# Newly Painted Crawler Harness Blades



## Many Eyes

Well I finally got to get the airbrush out an paint some blades. Still figuring out the airbrush but I think i'm getting the hang of it. I think this will give me a good start to run crawler harnesses this year. I have alot more ideas for color combows just ran out of time i'll get to them next time.


----------



## Buckeye Ron

There are some great colors in that bunch of blades, for sure

Ron


----------



## freyedknot

really nice work.


----------



## "Big" mark the shark

thous are looking darn good i realy like that purpel an ornge crank


----------



## puterdude

Real nice eye catchers for sure.Good Job!%


----------



## All Eyes

Dang Shag!!! You been busy! Nice bunch fer sure!


----------



## vc1111

Excellent work. Great fades and a huge palette to use on the water.


----------



## H20hound

very nice looks blades and baits. I'd use them!


----------



## ShutUpNFish

That Boy/Girl on copper was killer for us last season...nice paint patterns...


----------



## center pin daddy

Wow! I'll take four of each. Really nice job.


----------



## Many Eyes

Thanks for the replys. Here are some more I worked on this weekend. I have a question how do you get a lighter color to show up over a darker color for an example salamander dark green with yellow spots any info would be appreciated Thanks.


----------



## Hetfieldinn

Many Eyes said:


> I have a question how do you get a lighter color to show up over a darker color for an example salamander dark green with yellow spots any info would be appreciated Thanks.

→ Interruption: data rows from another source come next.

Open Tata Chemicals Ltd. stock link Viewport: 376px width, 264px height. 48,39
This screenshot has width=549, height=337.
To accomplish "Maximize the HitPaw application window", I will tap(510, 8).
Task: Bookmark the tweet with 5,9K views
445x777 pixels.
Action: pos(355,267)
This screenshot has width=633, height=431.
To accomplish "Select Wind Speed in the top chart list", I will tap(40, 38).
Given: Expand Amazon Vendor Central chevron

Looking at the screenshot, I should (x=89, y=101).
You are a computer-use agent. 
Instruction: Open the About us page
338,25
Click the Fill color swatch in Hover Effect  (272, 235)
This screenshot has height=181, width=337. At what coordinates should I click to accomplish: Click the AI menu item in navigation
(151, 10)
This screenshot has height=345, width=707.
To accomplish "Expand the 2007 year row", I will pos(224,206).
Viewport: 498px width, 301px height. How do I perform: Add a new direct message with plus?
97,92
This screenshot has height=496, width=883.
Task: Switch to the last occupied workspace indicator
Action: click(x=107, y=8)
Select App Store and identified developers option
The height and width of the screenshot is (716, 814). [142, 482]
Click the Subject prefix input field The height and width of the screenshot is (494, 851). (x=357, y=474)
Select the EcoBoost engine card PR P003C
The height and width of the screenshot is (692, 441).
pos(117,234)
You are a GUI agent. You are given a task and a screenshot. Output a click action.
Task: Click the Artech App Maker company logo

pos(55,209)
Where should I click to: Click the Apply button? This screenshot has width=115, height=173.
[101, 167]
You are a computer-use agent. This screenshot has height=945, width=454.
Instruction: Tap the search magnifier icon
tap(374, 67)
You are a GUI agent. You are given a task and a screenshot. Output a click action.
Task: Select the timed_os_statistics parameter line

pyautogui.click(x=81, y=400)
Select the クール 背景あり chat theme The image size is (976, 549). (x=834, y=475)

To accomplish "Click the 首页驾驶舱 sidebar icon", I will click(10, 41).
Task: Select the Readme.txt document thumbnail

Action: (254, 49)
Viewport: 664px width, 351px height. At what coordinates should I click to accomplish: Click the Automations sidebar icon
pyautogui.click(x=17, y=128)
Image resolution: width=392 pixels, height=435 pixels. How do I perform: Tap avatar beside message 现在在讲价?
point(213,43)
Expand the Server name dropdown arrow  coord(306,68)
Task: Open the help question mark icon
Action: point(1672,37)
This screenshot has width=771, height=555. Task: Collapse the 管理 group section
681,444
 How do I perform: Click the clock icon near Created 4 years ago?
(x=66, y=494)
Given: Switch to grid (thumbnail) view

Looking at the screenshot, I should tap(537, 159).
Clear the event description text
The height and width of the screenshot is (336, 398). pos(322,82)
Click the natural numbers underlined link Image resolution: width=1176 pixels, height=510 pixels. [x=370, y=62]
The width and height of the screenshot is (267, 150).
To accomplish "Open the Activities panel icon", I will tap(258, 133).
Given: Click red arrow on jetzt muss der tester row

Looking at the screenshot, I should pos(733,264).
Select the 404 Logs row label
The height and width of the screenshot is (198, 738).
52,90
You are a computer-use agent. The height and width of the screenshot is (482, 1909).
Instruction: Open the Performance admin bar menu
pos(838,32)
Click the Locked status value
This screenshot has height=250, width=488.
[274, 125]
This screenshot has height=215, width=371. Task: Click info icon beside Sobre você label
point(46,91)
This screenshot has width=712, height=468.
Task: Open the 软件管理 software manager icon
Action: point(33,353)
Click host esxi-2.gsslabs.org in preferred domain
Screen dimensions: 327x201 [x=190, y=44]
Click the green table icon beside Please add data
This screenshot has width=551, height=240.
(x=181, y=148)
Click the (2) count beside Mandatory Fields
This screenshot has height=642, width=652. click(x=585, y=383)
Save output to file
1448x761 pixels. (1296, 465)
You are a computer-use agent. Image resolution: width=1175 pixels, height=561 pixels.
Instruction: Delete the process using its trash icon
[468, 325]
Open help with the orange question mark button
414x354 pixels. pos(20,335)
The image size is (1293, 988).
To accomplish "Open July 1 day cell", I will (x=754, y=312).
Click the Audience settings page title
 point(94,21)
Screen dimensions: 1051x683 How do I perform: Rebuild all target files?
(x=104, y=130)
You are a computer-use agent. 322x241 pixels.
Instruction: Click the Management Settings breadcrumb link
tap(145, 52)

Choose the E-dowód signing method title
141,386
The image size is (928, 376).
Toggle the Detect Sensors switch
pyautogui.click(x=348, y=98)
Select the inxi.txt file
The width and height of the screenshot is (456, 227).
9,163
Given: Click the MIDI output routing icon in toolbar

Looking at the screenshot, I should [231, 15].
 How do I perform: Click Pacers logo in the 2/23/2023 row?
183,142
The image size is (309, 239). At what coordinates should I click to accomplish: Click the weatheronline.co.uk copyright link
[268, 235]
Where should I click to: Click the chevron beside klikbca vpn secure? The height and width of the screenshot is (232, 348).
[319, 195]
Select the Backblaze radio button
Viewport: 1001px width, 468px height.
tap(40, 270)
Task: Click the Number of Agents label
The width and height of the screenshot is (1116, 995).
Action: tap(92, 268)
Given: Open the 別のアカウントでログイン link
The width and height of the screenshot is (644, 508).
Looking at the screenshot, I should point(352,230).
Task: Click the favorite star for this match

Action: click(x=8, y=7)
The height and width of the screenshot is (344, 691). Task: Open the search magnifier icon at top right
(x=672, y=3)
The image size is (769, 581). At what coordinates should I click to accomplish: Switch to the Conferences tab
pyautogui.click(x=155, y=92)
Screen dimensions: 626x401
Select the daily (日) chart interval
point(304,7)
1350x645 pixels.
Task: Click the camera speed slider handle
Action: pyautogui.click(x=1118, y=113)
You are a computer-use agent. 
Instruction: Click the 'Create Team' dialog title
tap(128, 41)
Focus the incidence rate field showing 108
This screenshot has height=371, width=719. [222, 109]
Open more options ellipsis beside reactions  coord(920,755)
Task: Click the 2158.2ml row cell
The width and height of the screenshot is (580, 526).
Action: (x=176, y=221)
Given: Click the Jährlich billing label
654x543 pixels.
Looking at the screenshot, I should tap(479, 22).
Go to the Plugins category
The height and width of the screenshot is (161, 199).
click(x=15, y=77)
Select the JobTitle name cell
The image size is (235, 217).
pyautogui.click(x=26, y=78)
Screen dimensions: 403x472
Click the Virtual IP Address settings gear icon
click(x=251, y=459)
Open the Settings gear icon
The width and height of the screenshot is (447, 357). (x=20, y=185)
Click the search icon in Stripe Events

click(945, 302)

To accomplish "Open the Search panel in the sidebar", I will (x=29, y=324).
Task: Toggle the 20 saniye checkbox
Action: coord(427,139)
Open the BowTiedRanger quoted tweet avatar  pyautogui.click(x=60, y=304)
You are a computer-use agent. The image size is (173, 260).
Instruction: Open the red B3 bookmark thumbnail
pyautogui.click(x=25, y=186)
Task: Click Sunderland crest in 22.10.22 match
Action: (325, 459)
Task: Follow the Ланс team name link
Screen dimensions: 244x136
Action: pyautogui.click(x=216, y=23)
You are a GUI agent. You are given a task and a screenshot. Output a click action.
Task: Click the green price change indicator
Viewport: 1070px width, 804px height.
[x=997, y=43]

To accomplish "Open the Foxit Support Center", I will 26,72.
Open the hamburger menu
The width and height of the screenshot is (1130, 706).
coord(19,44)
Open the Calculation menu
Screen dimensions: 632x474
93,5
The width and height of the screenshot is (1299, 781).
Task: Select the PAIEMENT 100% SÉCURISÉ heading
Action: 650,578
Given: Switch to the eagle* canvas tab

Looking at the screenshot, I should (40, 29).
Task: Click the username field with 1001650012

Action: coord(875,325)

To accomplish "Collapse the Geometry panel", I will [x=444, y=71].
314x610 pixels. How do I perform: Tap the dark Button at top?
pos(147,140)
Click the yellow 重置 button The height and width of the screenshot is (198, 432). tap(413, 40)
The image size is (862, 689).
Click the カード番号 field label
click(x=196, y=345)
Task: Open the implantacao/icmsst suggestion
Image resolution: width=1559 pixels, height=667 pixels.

If you are putting a color over another color, and want it to show as the true color (sans black or white), you have to lay a 'primer' coat of white down first. So, in order to do a salamander pattern, you'd have to put down white dots over the black, then go over the white dots with chartreuse.


----------



## Many Eyes

Got some Peerless spoons the other week an put the the paint to them. Hope to try them out soon.


----------



## Many Eyes

Have been working on some glider blades whats everybody think. What else do they need? Thanks


----------



## JamesT

Those look great! Do you clear coat? With what?


----------



## Scum_Frog

Phenomenal looking paint there.....I really wish I had the set up to start spraying.....great looking job....bet hey look even better in person.


----------



## Many Eyes

I use a automotive clear it works good an is pretty durable. Yeah they look alot better in person just can't capture the colors in a picture. Anybody have good ideas for colors patterns feel free to post them always looking for good ideas. Thanks for the replys


----------



## Many Eyes

Still working on new color patterns. Thanks


----------



## Shortdrift

After viewing the whole lot, I think there is improvement needed. So, I would be willing to take the whole bunch away so they don't influence the next batch. BTW: I won't even charge you gas money for travel to your location.


----------



## crittergitter

Those are sweet! Some, I don't like but I am sure you like them all. Most of those patterns are spectacular!!!!


----------



## Many Eyes

Shortdrift you better get over here an get these I'm painting more an there starting to rub of on the new ones! 
Thanks for the replys, just trying to come up with new colors an patterns that are different than whats being sold now. Thanks


----------



## allwayzfishin

what equipment are you using? 
supplies? 
paint?
location to obtain?
cost?

awesome job, so much more rewarding when you customize your own goods!!


----------



## Many Eyes

I'm using a paasche airbrush, createx water base paint you can get it online or at pacatans craft store they have the airbrush to. I'm using peerless predator blanks they have great spoons an blades available. Cost very the airbrush is about $80. the paints are $2.77 for 4oz's. Hope this helps. Thanks


----------



## laidback

Good looking job. How do you prep your blades so the paint stays on. thanks. Gerald


----------



## Many Eyes

I use carb cleaner to get the oils of off them then scotch bright them to scuff them up. There is a primer you can buy that is made to adhere to metals to. I just got some of that to try. Thanks


----------



## Sirmanski

Just recieved the first shipment of Many Eyes Blades that will be put on our website within the next 45 days. While the pictures are awesome the blades in hand are even awesomer (not sure that is a word but it fits this situation).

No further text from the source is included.